PROBLEM 1 >> In the adenotonsillectomy study summary, what age range of children did the researchers focus on?
PROBLEM 2 >> Edit the adenotonsillectomy study summary, everything from "1. Adenotonsillectomy done" down to "and overall health.", replacing "children" with "young patients" wherever it occurs.
PROBLEM 3 >> Resume the adenotonsillectomy study summary after its final sentence.

:: READING TEXT ::

1. Adenotonsillectomy done for obstructive sleep apnea (OSA) in children ages 3-5 years had no effect on cognition over time when compared to controls.
2. Those children who received an adenotonsillectomy did demonstrate improvements in sleep patterns on polysomnogram, improvement in parent-reported symptoms, as well as improvements in behavior, daytime napping, and overall health.
Evidence Rating Level: 1 (Excellent)
Study Rundown: Much investigation has been done on the effect of adenotonsillectomy for OSA on cognitive function in school-aged children, with many studies demonstrating a significant improvement in attention and executive function in children who underwent the procedure. In this study, researchers focus on cognitive outcomes after adenotonsillectomy for OSA in younger children, specifically those ages 3-5 years, with participants randomized to either adenotonsillectomy or no adenotonsillectomy (NoAT). The study demonstrated no difference in intellectual ability at the 12-month follow up between the 2 groups, though there was significant improvement in behavioral survey results and objective improvement in polysomnogram results in patients who underwent adenotonsillectomy. There was also signficiant improvement in parents’ report of symptoms, including difficulty sleeping, daytime sleeping, and snoring while sleeping, in the intervention group. Results also revealed significant parental report of overall health improvement in the post-surgical group as compared to controls. While much of the results are based on subjective parent reporting, specifically regarding behavior, rather on objective scales, an accompanying commentary does identify this study as one of the few randomized controlled trials assessing the effect of adenotonsillectomy on neurocognitive function, adding a important contribution to existing literature on the subject.

:::
:: EXTRACTED DATA ::

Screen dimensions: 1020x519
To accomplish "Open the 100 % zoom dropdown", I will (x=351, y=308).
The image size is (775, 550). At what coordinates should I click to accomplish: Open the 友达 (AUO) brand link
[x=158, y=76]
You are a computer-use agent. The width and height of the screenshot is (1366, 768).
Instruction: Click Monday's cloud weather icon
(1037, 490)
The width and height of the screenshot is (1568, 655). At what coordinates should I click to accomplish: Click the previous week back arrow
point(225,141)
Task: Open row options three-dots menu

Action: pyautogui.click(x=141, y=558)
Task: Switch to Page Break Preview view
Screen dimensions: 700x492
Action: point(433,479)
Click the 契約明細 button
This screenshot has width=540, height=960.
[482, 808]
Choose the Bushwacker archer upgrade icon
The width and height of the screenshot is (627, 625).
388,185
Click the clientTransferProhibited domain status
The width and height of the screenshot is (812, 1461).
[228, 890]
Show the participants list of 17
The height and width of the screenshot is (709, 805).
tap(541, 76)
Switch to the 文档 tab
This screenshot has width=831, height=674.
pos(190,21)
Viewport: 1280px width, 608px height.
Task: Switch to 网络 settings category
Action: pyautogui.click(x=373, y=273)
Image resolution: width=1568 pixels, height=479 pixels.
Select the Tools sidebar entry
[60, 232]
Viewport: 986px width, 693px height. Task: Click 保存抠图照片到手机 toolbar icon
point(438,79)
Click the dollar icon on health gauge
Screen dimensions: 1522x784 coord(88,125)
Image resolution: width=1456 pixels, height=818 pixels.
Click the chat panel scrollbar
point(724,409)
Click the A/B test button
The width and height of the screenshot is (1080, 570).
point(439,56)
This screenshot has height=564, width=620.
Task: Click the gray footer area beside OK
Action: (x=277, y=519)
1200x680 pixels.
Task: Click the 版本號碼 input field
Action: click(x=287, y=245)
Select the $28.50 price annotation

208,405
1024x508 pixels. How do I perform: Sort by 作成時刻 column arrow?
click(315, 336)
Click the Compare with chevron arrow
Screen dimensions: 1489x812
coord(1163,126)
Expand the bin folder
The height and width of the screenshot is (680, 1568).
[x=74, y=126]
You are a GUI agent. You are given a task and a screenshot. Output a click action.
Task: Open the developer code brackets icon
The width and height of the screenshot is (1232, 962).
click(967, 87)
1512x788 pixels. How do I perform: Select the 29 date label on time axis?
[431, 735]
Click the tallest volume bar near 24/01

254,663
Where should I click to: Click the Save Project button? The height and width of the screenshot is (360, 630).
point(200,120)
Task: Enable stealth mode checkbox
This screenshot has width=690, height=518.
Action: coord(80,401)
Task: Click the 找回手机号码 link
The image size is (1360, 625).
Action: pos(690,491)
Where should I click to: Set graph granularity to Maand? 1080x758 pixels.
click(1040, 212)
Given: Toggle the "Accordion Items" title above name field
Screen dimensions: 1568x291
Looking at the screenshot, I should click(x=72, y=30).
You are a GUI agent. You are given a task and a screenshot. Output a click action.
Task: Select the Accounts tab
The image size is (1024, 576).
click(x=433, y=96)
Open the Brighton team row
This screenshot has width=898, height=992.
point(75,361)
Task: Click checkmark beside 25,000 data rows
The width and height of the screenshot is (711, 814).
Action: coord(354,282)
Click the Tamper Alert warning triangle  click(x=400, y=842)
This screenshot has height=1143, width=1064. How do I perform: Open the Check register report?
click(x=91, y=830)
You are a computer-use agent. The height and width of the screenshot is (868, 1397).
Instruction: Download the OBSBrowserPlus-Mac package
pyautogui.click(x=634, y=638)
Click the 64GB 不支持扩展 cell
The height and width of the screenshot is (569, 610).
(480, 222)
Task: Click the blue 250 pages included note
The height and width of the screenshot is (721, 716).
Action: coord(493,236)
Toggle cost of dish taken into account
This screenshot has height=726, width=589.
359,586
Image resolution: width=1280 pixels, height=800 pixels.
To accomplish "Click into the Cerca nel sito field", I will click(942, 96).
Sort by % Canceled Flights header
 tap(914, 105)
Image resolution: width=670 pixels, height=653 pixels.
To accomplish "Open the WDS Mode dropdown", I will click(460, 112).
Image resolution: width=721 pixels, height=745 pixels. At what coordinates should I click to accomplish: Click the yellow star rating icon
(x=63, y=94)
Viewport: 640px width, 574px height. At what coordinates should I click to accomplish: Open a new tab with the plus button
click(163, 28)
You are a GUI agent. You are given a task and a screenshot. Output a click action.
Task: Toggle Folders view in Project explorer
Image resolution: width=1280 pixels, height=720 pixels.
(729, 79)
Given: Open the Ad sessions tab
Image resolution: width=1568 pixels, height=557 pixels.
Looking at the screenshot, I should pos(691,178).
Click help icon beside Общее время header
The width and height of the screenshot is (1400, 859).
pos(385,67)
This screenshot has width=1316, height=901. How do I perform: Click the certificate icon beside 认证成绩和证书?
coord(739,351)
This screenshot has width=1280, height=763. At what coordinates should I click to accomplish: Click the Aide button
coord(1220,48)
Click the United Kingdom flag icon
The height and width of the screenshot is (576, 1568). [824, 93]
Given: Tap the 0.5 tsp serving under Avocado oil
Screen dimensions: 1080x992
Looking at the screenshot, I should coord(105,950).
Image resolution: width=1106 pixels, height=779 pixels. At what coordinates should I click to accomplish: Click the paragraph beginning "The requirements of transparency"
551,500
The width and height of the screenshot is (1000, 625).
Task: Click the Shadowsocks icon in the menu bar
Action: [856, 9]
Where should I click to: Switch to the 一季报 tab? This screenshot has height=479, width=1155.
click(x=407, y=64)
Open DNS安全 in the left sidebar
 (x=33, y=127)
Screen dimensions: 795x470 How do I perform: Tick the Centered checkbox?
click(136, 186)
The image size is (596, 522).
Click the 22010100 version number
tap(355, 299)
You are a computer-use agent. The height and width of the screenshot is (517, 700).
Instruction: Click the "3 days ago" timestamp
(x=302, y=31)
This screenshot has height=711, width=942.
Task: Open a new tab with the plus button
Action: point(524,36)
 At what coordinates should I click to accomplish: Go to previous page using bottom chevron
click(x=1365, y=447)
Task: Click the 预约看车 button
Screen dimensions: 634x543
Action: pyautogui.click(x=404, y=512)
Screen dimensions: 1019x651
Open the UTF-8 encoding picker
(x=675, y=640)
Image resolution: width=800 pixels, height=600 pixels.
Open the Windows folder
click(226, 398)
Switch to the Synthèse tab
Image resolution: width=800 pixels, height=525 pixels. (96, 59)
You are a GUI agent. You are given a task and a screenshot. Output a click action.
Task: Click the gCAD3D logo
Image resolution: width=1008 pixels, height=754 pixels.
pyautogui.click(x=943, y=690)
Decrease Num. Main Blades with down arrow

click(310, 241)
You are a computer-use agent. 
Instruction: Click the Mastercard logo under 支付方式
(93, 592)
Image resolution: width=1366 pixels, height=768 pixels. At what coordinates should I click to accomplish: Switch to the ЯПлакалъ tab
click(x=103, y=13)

:::

EXERCISE RESPONSE 1 >> Children ages 3-5 years.

EXERCISE RESPONSE 2 >>
1. Adenotonsillectomy done for obstructive sleep apnea (OSA) in young patients ages 3-5 years had no effect on cognition over time when compared to controls.
2. Those young patients who received an adenotonsillectomy did demonstrate improvements in sleep patterns on polysomnogram, improvement in parent-reported symptoms, as well as improvements in behavior, daytime napping, and overall health.

EXERCISE RESPONSE 3 >>
In-Depth [randomized controlled trial]: Participants included 190 children in 3 tertiary care centers across Australia; 99 children were randomized to undergo adenotonsillectomy, while 91 were randomized to NoAT. All children underwent standardized polysomnography, medical review, audiology, and cognitive and behavioral assessments at the start of the study as well as at the 12-month follow-up. Of those children initially randomized, 67 and 69 children in the adenotonsillectomy and NoAT groups, respectively, presented for follow up. Intellectual ability scores improved in both groups over time with no significant different in improvement between the adenotonsillectomy and NoAT groups (baseline scores = 448.36 vs 465.46 and 12 months = 451.3 vs 463.12, adenotonsillectomy versus NoAT, respectively; P = .29). Behavioral questionnaires showed improvements in adaptability (P = .003) and decreased rates of somatization (P = .05) in the post-surgical group as compared to the NoAT group. On polysomnogram, post-adenotonsillectomy patients demonstrated fewer periods of arousal per hour (P = .001) and lower obstructive apnea hypopnea index events per hour (P < .0001). Parents reported less snoring, less trouble sleeping at night or less trouble breathing while sleeping, less day time sleeping, and improved eating and overall health (scored out of 10) (all P < .001) in the post-surgical group.